Dataset records
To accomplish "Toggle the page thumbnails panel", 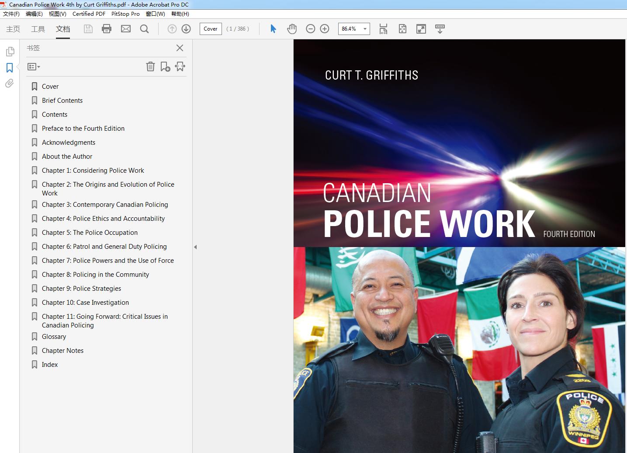I will click(10, 52).

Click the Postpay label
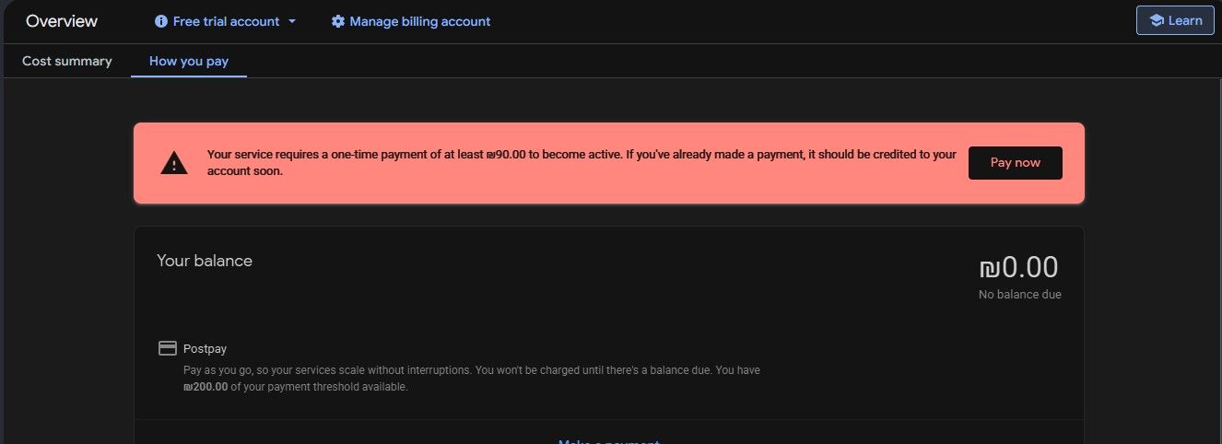click(205, 349)
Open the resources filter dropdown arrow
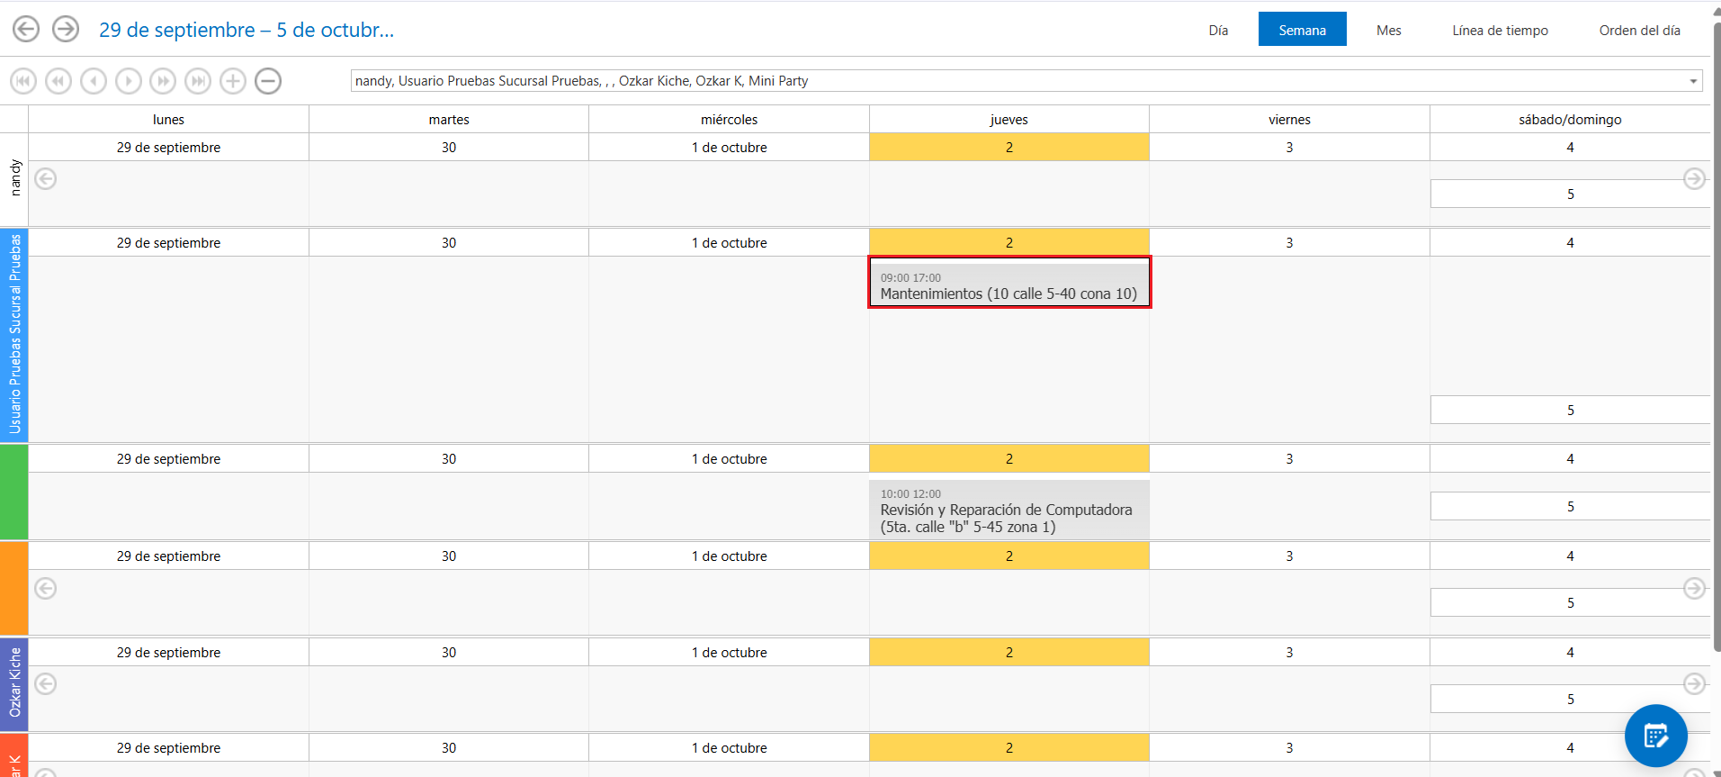Viewport: 1721px width, 777px height. 1693,81
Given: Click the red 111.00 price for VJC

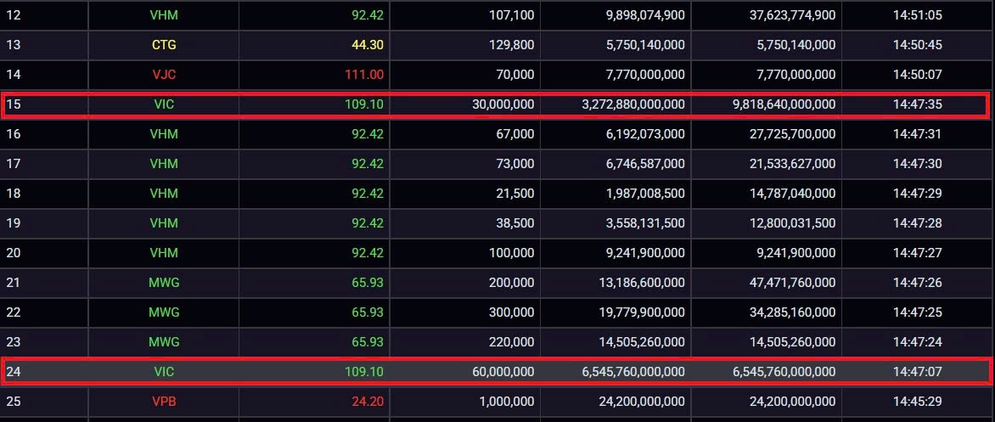Looking at the screenshot, I should coord(364,74).
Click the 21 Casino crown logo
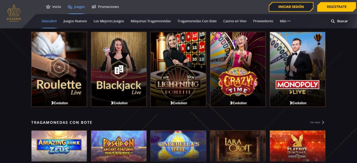357x163 pixels. [x=14, y=14]
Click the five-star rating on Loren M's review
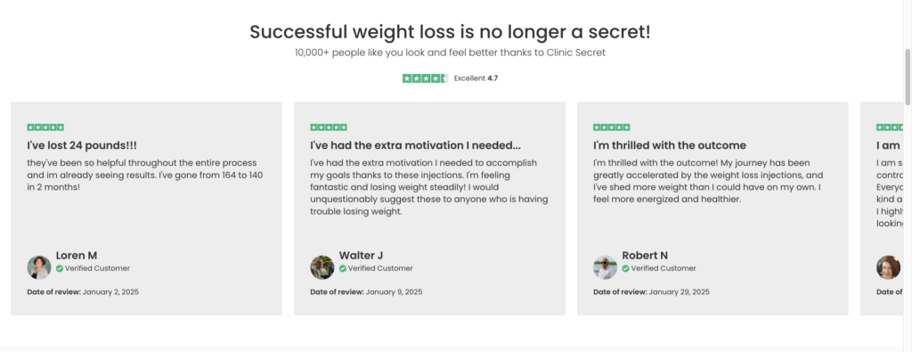912x352 pixels. click(x=45, y=127)
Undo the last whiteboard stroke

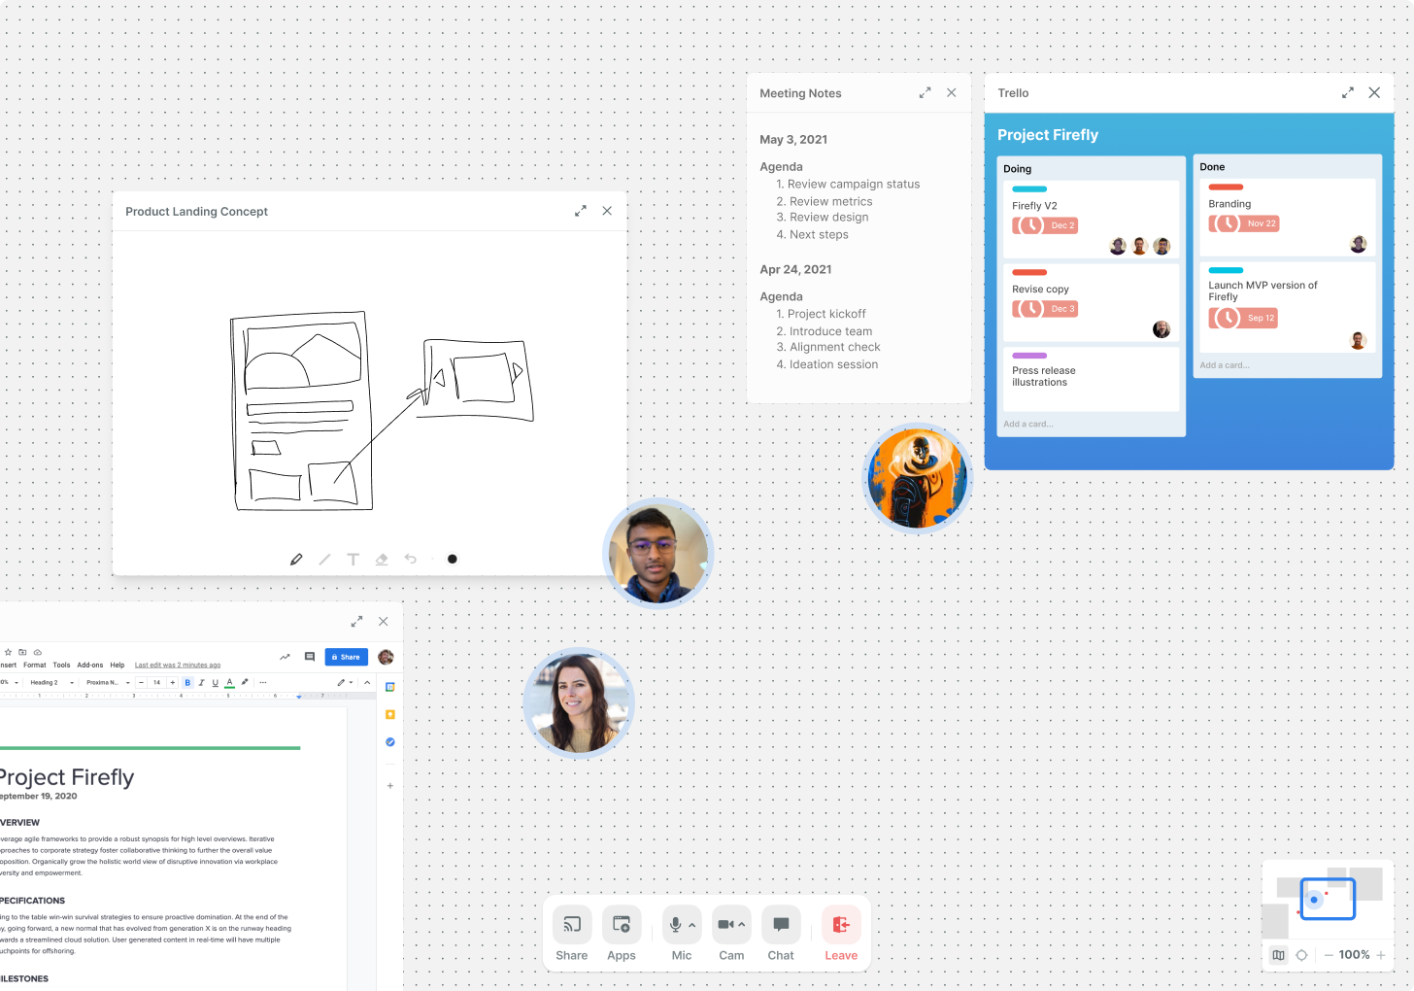[410, 559]
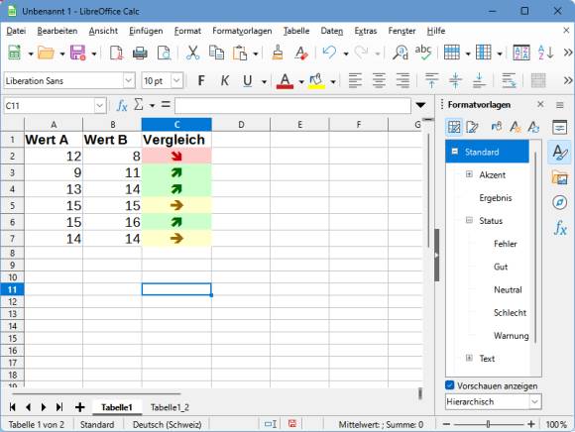Toggle the Vorschauen anzeigen checkbox
Image resolution: width=575 pixels, height=432 pixels.
point(449,385)
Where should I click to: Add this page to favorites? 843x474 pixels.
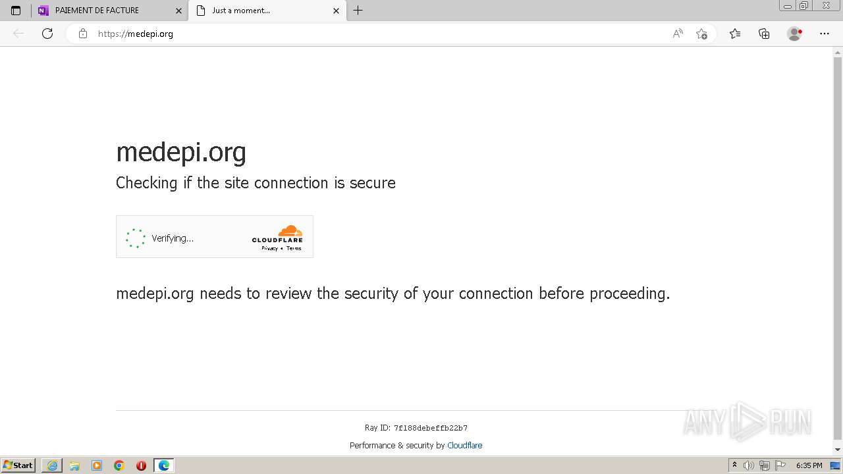tap(701, 34)

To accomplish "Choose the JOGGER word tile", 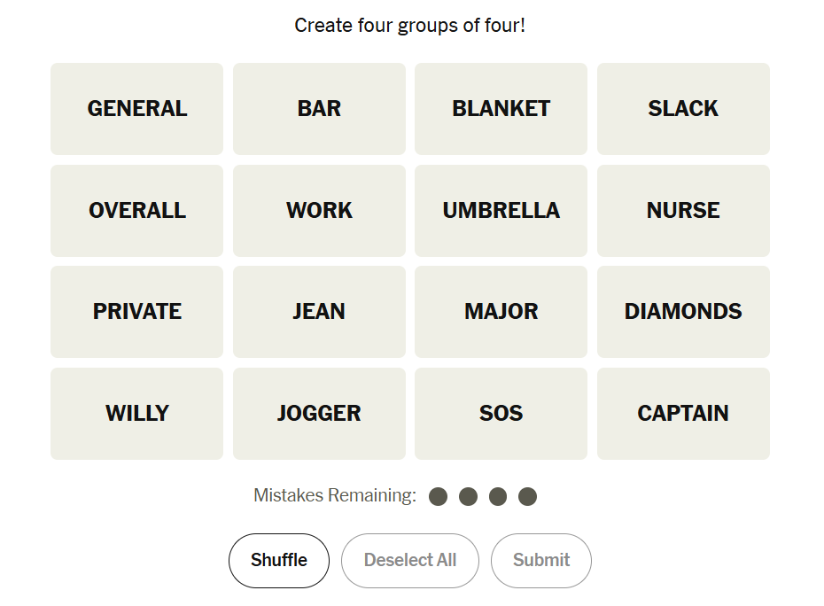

YOUR ASSIGNMENT → From the line with "Click the 21 Casino crown logo" through the final line of the records above, return each line exactly and nothing else. Pictures are to be skipped.

EXERCISE ANSWER →
Click the 21 Casino crown logo
357x163 pixels. [x=14, y=14]
Click the five-star rating on Loren M's review
912x352 pixels. click(x=45, y=127)
Undo the last whiteboard stroke

[410, 559]
Toggle the Vorschauen anzeigen checkbox
Image resolution: width=575 pixels, height=432 pixels.
point(449,385)
Where should I click to: Add this page to favorites? 843x474 pixels.
tap(701, 34)

To accomplish "Choose the JOGGER word tile", 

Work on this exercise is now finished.